It is a good practice to set uniqueness constraints on the ogb index for each node label.  This will not affect performance for GDS operations used in this project.  However, such constraints will significantly improve performance for `MATCH` and `MERGE` type cypher queries which may be relevant in extended analysis. 

In [4]:
%%time
# Was set previously so finished quickly
run(driver, 'CREATE CONSTRAINT consPaperId IF NOT EXISTS ON (n:Paper) ASSERT n.ogbIndex IS UNIQUE;')

CPU times: user 4.23 ms, sys: 3.25 ms, total: 7.48 ms
Wall time: 62.9 ms


[]

In [5]:
%%time
run(driver, 'CREATE CONSTRAINT consAuthorId IF NOT EXISTS ON (n:Author) ASSERT n.ogbIndex IS UNIQUE;')

CPU times: user 8.57 ms, sys: 1.7 ms, total: 10.3 ms
Wall time: 1min 58s


[]

In [6]:
%%time
run(driver, 'CREATE CONSTRAINT consInstitutionId IF NOT EXISTS ON (n:Institution) ASSERT n.ogbIndex IS UNIQUE;')

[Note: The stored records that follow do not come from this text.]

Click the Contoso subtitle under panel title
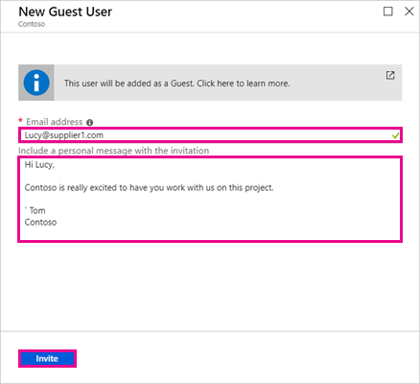 click(x=32, y=24)
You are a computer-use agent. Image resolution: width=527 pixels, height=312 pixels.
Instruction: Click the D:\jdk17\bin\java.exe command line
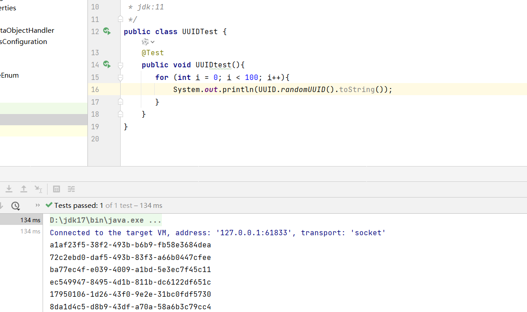(x=105, y=220)
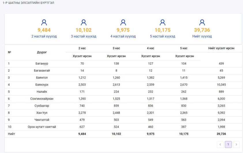The image size is (243, 153).
Task: Select the Багануур district row
Action: coord(123,64)
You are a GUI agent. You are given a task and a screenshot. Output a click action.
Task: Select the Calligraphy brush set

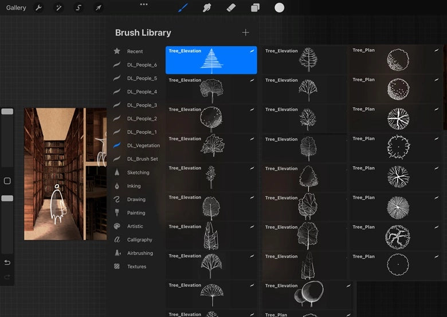(139, 240)
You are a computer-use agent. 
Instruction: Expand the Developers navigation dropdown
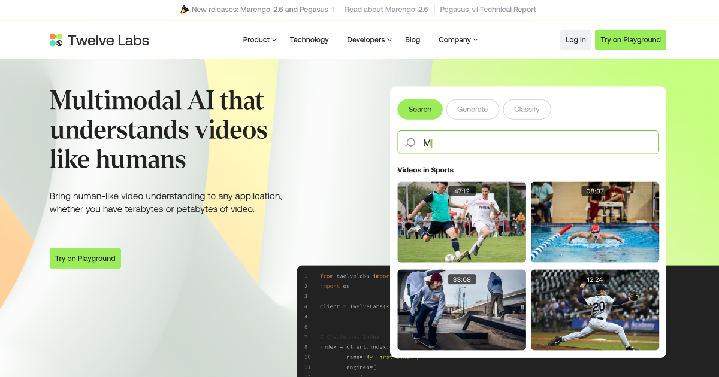click(368, 39)
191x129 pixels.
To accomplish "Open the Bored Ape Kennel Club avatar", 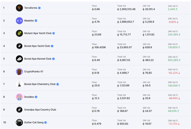I will point(19,59).
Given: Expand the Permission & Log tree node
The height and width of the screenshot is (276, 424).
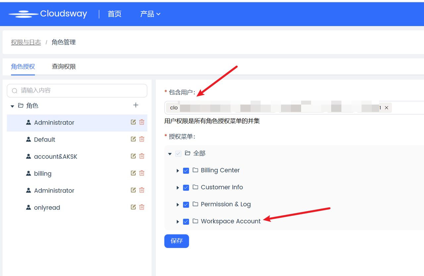Looking at the screenshot, I should point(178,205).
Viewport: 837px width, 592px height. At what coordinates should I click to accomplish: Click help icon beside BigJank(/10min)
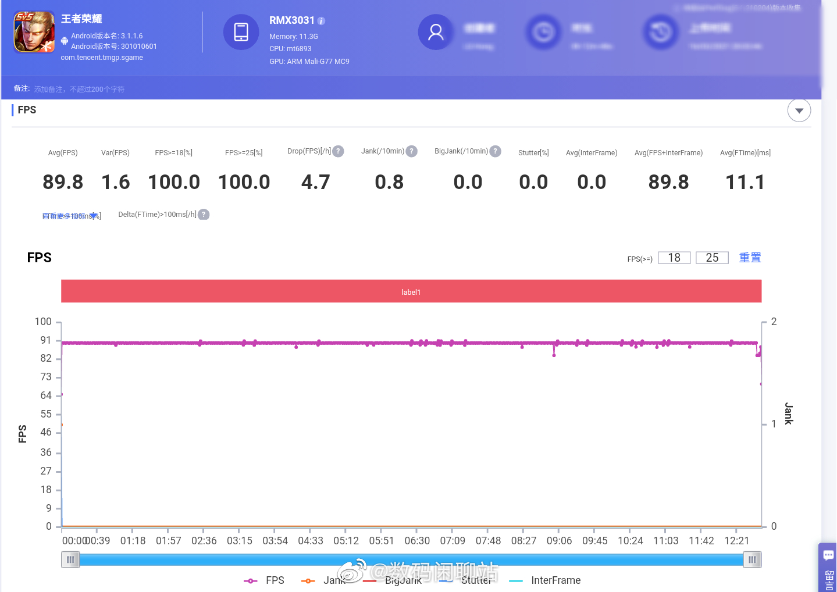point(495,151)

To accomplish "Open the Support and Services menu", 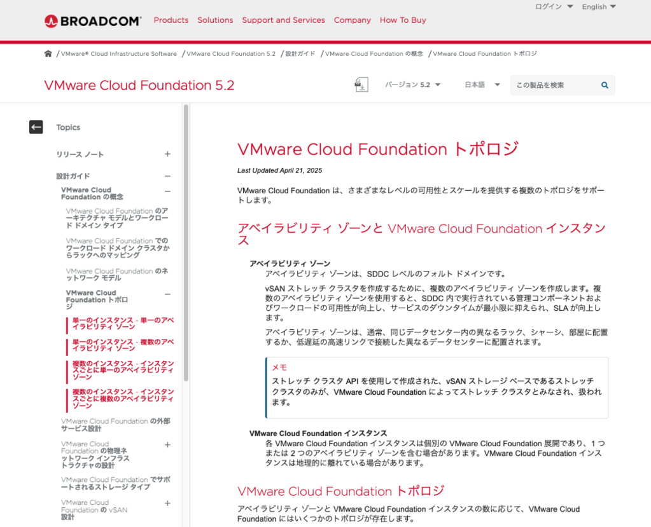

CPU times: user 2.23 ms, sys: 473 µs, total: 2.7 ms
Wall time: 267 ms


[]

## Estimating and Executing Native Graph Projections

In [8]:
# memory estimation for native graph projection of all graph elements with no properties
run(driver,'''
    CALL gds.graph.create.estimate('*','*',{readConcurrency: 60}) 
    YIELD nodeCount, relationshipCount, requiredMemory, bytesMin, bytesMax
''')

[<Record nodeCount=244160499 relationshipCount=1728364232 requiredMemory='[8617 MiB ... 13508 MiB]' bytesMin=9036239896 bytesMax=14164271448>]

In [10]:
# Execute native graph projection of all graph elements with no properties
run(driver,'''
    CALL gds.graph.create('proj', '*', '*', {readConcurrency: 60}) 
    YIELD nodeCount, relationshipCount, createMillis
''')

[<Record nodeCount=244160499 relationshipCount=1728364232 createMillis=43622>]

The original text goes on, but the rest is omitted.